YOUR OBJECTIVE: Please restate word for word, and with nothing added, the lines that run from the one holding "Where should I" to the end of the entries below.

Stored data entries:
=== Begin Enclosure ===

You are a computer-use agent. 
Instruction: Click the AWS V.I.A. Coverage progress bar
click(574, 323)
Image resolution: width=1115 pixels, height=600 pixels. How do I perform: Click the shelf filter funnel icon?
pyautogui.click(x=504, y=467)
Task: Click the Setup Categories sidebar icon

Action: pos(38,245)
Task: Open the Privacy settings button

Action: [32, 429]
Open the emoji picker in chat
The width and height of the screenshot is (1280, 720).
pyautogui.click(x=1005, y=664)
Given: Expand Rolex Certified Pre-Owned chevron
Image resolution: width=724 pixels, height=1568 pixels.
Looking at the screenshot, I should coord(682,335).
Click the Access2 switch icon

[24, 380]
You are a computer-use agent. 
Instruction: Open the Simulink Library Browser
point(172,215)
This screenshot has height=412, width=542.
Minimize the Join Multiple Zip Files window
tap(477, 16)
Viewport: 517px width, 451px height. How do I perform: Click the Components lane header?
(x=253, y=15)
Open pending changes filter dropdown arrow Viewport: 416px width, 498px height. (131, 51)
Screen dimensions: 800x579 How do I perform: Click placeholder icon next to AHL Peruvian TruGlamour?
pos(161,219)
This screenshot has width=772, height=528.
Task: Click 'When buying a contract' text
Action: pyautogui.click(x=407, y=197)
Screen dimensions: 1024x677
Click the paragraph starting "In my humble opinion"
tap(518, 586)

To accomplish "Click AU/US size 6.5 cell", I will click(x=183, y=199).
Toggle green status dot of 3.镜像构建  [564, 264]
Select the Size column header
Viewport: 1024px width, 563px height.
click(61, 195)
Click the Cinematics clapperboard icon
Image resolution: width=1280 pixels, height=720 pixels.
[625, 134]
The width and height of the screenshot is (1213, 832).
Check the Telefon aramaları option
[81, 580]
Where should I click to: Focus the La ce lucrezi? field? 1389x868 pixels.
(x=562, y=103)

=== End Enclosure ===

EXERCISE RESULT:
Where should I click to: Focus the La ce lucrezi? field? 1389x868 pixels.
(x=562, y=103)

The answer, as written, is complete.